## WHAT TO PRODUCE
Given the records below, would you repeat exactly the lines that begin at the one containing "Careers at Constellation Research (453, 2262)" and end at the one containing "Constellation Research Releases", inclusive?

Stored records
····················

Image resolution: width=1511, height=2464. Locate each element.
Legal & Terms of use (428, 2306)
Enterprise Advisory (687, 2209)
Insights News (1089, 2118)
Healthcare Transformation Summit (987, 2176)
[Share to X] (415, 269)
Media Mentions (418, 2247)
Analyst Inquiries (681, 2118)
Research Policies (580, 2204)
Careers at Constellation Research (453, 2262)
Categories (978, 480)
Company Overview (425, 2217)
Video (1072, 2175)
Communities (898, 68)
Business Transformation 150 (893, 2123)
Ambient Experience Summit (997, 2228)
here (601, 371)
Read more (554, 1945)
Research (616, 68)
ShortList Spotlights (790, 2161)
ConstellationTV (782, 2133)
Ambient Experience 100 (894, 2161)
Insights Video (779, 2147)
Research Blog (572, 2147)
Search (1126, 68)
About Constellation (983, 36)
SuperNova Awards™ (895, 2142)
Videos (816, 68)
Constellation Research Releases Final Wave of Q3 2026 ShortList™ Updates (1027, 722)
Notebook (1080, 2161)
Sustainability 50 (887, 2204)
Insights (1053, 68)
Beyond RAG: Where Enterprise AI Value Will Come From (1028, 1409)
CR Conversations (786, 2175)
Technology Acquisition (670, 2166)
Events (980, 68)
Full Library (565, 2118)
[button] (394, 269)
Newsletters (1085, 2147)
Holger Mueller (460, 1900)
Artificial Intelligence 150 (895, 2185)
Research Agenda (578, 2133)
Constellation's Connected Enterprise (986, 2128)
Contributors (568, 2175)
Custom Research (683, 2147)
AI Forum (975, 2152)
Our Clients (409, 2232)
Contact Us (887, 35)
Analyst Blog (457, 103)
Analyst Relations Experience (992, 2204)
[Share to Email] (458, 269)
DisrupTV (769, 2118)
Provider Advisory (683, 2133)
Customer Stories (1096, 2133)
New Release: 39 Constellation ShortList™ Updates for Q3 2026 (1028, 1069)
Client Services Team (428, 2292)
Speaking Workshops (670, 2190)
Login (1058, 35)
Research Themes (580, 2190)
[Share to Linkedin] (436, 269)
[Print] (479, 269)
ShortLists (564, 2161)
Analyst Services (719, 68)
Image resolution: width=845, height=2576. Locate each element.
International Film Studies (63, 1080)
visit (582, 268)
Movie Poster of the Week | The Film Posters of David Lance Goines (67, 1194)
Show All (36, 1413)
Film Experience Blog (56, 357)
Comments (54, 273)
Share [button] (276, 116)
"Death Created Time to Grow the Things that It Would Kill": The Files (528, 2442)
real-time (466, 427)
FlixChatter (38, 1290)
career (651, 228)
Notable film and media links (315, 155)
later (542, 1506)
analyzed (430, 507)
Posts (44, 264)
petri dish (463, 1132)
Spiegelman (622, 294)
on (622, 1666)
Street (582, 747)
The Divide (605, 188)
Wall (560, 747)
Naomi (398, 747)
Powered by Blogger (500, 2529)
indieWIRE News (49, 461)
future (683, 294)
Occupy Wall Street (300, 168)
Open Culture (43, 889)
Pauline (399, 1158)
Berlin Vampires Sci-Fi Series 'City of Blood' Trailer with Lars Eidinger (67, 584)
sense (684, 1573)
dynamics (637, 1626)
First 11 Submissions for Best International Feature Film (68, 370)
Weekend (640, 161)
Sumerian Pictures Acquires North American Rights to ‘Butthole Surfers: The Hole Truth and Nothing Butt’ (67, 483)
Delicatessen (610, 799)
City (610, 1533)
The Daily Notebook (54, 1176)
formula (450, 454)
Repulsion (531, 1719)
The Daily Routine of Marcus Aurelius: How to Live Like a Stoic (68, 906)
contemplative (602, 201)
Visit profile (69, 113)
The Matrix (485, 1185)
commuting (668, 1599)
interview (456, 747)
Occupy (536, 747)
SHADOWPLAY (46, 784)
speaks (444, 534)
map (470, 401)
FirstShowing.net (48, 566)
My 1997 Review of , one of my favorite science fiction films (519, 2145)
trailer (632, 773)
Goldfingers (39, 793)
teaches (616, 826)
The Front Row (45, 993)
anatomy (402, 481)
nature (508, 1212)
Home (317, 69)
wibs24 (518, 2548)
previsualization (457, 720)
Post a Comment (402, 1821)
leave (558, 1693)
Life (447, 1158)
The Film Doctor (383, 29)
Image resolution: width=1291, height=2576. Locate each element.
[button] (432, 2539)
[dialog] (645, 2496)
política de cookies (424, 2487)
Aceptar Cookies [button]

····················

## RESPONSE
Careers at Constellation Research (453, 2262)
Categories (978, 480)
Company Overview (425, 2217)
Video (1072, 2175)
Communities (898, 68)
Business Transformation 150 (893, 2123)
Ambient Experience Summit (997, 2228)
here (601, 371)
Read more (554, 1945)
Research (616, 68)
ShortList Spotlights (790, 2161)
ConstellationTV (782, 2133)
Ambient Experience 100 (894, 2161)
Insights Video (779, 2147)
Research Blog (572, 2147)
Search (1126, 68)
About Constellation (983, 36)
SuperNova Awards™ (895, 2142)
Videos (816, 68)
Constellation Research Releases Final Wave of Q3 2026 ShortList™ Updates (1027, 722)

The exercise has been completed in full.